Près de ligne de front, des civils disaient craindre une reprise massive des combats, certains choisissant de quitter cette zone.

« Ce matin, ça a tiré à nouveau très fortement », a déploré auprès de l’AFP Ioulia Ievtchenko, une mère de quatre enfants dont l’appartement à Krasnogorivka, une petite localité sous le contrôle des forces gouvernementales, se trouve dans un immeuble fortement endommagé par de précédents bombardements.

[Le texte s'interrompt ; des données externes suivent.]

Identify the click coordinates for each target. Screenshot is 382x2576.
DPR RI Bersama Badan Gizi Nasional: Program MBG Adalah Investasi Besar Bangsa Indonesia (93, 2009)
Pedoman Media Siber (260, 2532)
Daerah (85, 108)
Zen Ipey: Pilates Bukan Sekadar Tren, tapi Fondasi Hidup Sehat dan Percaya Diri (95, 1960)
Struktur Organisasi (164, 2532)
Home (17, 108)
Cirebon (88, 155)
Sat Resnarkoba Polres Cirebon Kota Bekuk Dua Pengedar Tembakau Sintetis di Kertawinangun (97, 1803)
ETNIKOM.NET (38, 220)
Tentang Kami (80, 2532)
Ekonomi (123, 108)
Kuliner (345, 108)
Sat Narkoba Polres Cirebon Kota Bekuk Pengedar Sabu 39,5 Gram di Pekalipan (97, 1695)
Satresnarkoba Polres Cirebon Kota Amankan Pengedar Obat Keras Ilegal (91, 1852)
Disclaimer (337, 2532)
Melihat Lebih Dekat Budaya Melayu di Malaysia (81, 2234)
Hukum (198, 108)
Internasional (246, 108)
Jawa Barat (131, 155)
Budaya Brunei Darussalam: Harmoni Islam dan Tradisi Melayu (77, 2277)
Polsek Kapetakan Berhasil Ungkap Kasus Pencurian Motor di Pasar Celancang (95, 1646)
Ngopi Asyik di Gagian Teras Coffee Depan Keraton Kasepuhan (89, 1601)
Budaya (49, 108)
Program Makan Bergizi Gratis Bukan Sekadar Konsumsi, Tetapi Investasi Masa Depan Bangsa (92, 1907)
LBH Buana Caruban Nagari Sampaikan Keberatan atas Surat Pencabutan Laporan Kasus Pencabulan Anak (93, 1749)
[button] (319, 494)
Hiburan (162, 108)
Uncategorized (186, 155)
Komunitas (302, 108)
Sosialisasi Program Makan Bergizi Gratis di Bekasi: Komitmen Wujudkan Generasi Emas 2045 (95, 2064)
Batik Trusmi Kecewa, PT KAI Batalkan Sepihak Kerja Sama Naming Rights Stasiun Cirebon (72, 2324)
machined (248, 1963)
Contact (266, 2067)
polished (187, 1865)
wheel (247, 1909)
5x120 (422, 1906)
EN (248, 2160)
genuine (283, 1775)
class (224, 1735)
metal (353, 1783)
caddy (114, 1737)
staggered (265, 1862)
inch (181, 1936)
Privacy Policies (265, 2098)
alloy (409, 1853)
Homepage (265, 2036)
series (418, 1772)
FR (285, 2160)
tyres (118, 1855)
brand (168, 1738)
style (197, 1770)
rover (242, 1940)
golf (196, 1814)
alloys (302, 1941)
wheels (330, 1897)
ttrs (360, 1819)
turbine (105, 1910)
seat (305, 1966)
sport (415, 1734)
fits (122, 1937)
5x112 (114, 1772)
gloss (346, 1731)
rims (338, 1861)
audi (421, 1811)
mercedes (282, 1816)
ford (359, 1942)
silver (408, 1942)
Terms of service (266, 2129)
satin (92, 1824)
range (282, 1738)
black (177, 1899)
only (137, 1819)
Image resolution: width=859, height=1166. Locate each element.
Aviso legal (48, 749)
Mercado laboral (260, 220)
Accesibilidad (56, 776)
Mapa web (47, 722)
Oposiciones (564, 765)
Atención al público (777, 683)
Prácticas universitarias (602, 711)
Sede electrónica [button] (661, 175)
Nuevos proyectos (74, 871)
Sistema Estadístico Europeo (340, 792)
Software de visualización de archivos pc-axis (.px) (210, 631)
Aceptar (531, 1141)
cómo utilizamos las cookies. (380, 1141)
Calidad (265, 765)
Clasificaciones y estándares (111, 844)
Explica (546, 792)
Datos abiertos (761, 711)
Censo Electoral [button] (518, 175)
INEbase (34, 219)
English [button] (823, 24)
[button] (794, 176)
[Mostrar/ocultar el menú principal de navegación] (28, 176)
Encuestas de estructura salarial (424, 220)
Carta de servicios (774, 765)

« On avait une trêve et maintenant c’est à nouveau la guerre », raconté cette femme de 27 ans, avec son fils âgé d’un an dans les bras. « Je vois comment on tire, tous ces chars et blindés de la Russie. On a peur » et « on n’a pas où aller », ajoute-t-elle.

Kiev et l’Occident soupçonnent Moscou de chercher un prétexte pour attaquer l’Ukraine, la Russie ayant prévenu qu’elle irait à la rescousse de ses citoyens dans la zone de conflit, une région où elle a distribué des centaines de milliers de passeports.

Washington, l’OTAN et l’UE ont appelé à de multiples reprises et sans succès la Russie à retirer ses troupes.

Moscou a assuré « ne menacer personne » tout en dénonçant des « provocations » ukrainiennes et la présence accrue de l’Alliance atlantique dans la région. L’armée russe a multiplié les manœuvres militaires aux frontières de l’Ukraine et en mer Noire.

Le conflit dans l’est du territoire ukrainien, une région industrielle russophone et russophile appelée Donbass, a fait plus de 13 000 morts depuis son déclenchement en 2014, dans la foulée de l’annexion de la Crimée par Moscou.